OKI, SUMSELJARRAKPOS – Suasana santai namun penuh makna mewarnai pertemuan antara Bupati Ogan Komering Ilir (OKI), Muchendi Mahzareki, dengan sejumlah wartawan dalam agenda silaturahmi Ramadan menjelang waktu berbuka puasa, Sabtu (14/3/2026).
Dalam pertemuan yang berlangsung hangat tersebut, Bupati Muchendi secara terbuka membahas kondisi keuangan daerah yang saat ini tengah menghadapi tekanan cukup berat.
Ia menyebut kemampuan fiskal Pemerintah Kabupaten OKI dalam dua tahun terakhir mengalami penurunan yang cukup signifikan.

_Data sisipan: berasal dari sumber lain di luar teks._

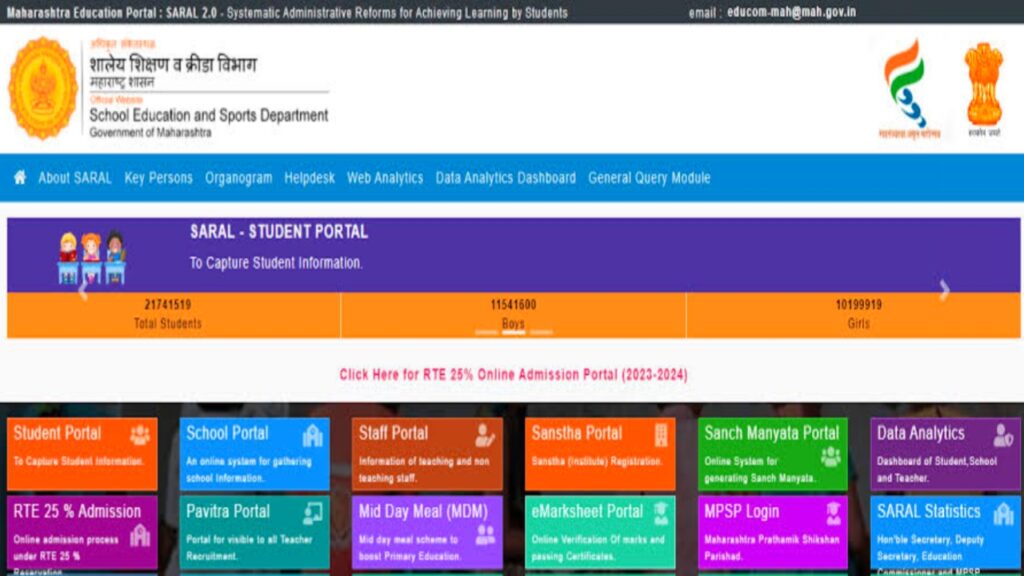This screenshot has width=1024, height=576.
Task: Click the Sanch Manyata Portal group icon
Action: click(x=830, y=456)
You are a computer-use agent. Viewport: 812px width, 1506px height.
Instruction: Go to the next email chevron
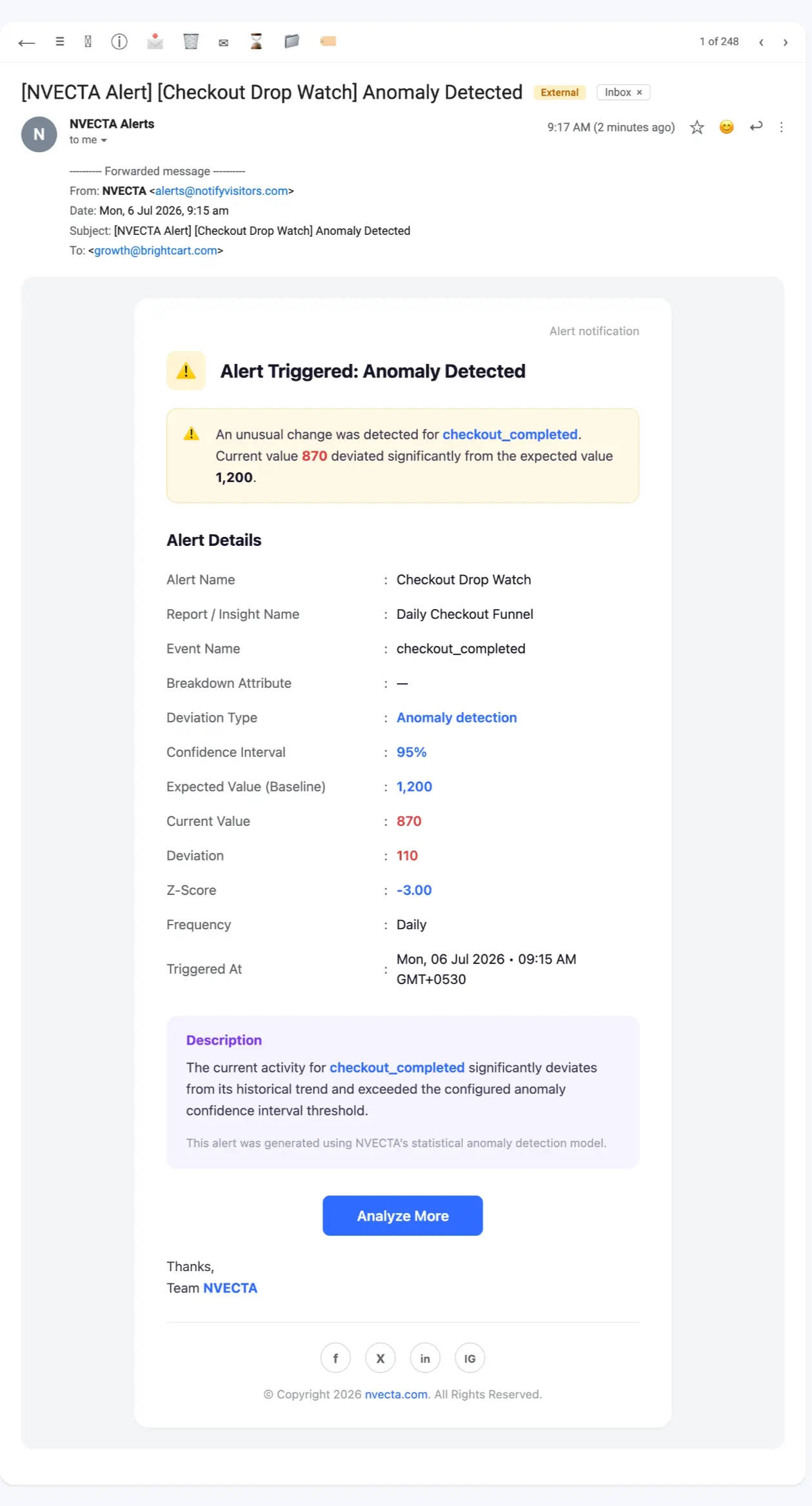[x=785, y=42]
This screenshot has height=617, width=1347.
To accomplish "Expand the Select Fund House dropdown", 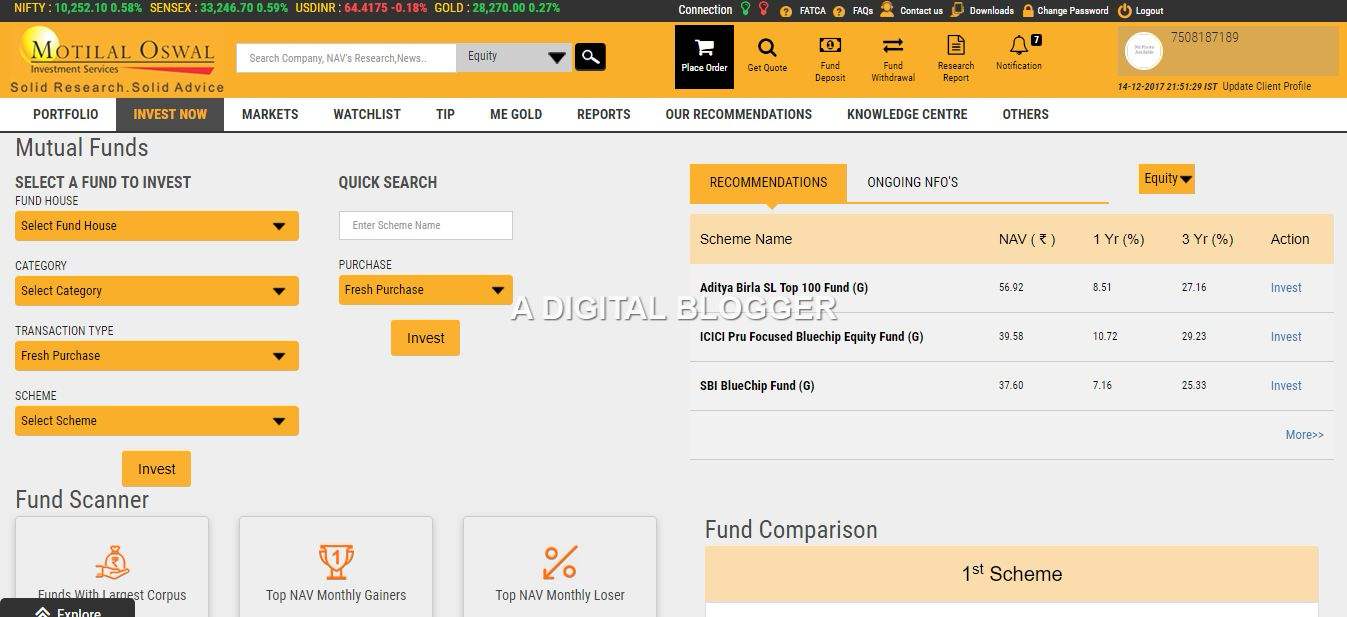I will pos(157,226).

Menurutnya, salah satu faktor utama penyebab kondisi tersebut adalah kebijakan efisiensi anggaran dari pemerintah pusat yang berdampak pada pemangkasan dana transfer ke daerah.
“Efisiensi dari pemerintah pusat menyebabkan anggaran kita berkurang cukup besar, sekitar Rp241 miliar,” ujar Muchendi di hadapan para wartawan.
Pengurangan anggaran tersebut, lanjutnya, berdampak pada berbagai pos belanja daerah, termasuk anggaran kerja sama media yang selama ini menjadi salah satu saluran komunikasi pemerintah dengan masyarakat melalui pemberitaan pers.
Selain itu, Muchendi juga menyinggung persoalan klasik dalam struktur keuangan daerah, yakni tingginya belanja pegawai.
Ia mengatakan, porsi anggaran untuk belanja pegawai cukup besar sehingga harus dikelola secara hati-hati agar tidak menimbulkan risiko keterlambatan pembayaran kewajiban pemerintah daerah.
“Belanja pegawai ini memang menyedot anggaran yang cukup besar. Kita harus menjaganya agar tidak sampai terjadi gagal bayar.
THR PNS saja sempat menimbulkan kegaduhan, apalagi kalau sampai gaji tertunda,” jelasnya.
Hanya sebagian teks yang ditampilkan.